Il passaggio tra la prima e la seconda Repubblica fu al centro di un suo brillante pamphlet, destinato ad accendere vivaci polemiche. Se per un verso La grande slavina demoliva la partitocrazia e le sue degenerazioni (“ultimo lascito del fascismo”), per un altro metteva in guardia dai suoi demolitori. E lumeggiava quello “stato sociale barocco”, prodotto da una rincorsa senza fine alla spesa pubblica e al lassismo fiscale, con cui oggi facciamo i conti. Un altro saggio controcorrente fu la sua monografia su Cavour, appassionato elogio della politica come “sottile arte della tessitura”. Tutto quello che s’è costruito in Italia – questa in sostanza la sua tesi – lo si è fatto con le armi, a volte geniali, a volte solo mediocri, della mediazione e del compromesso: Cavour ne è l’incarnazione più nobile. Un libro volutamente impopolare perché scritto in una stagione – sul finire degli anni Novanta – attraversata dalle robuste correnti dell’antipolitica e dell’impolitica. «Negando le ragioni della politica», disse Cafagna non senza preveggenza, «si finisce per mettersi nelle mani della cattiva politica: quella dei populisti, dei tribuni carismatici oppure dei neofiti cialtroni».

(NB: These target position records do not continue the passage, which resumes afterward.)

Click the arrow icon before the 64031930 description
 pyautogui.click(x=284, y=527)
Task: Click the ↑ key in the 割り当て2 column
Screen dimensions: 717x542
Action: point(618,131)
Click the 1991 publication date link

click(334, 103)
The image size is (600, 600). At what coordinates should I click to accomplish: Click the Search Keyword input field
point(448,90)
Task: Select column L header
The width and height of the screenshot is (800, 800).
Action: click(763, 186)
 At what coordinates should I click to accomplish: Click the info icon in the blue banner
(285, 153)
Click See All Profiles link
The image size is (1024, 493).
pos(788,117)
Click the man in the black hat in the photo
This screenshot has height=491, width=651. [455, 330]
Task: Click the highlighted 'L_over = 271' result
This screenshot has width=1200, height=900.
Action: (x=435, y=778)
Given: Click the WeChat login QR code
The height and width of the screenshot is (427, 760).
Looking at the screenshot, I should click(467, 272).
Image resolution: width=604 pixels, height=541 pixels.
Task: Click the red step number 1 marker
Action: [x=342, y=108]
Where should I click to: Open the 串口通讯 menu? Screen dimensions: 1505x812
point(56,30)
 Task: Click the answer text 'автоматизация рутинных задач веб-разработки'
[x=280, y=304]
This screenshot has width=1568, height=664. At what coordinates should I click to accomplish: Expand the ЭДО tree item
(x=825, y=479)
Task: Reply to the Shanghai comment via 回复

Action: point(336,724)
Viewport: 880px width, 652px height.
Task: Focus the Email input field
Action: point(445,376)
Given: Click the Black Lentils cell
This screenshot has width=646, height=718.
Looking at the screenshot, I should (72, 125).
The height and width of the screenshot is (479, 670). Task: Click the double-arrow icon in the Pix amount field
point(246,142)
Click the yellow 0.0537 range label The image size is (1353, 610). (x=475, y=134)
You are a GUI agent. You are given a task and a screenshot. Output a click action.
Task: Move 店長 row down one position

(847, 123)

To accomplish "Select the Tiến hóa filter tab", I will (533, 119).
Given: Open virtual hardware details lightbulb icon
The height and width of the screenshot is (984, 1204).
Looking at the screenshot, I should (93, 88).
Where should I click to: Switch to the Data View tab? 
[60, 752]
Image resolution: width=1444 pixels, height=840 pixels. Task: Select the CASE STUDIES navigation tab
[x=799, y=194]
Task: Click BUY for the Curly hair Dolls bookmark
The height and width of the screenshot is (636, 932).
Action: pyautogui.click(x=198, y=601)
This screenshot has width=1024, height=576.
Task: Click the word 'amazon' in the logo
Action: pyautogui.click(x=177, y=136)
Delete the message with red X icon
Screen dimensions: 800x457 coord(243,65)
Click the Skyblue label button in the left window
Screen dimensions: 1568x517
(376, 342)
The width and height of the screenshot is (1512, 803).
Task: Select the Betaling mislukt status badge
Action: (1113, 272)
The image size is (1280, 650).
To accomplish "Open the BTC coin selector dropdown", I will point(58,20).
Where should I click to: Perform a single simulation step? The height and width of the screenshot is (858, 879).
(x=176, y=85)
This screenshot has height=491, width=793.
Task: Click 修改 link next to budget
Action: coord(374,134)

Tra ricerca storica e impegno civile è uno degli ultimi saggi in cui Cafagna riassume il senso della propria biografia intellettuale. Esaurito l’impegno accademico – professore di Storia contemporanea all’Università  di Pisa – fu membro dell’Autorità  garante della Concorrenza e del Mercato. Qualche giorno fa la firma sul manifesto-appello promosso da Massimo Teodori, titolo Per ricostruire la politica. Ancora una volta, e fino all’ultimo, la politica.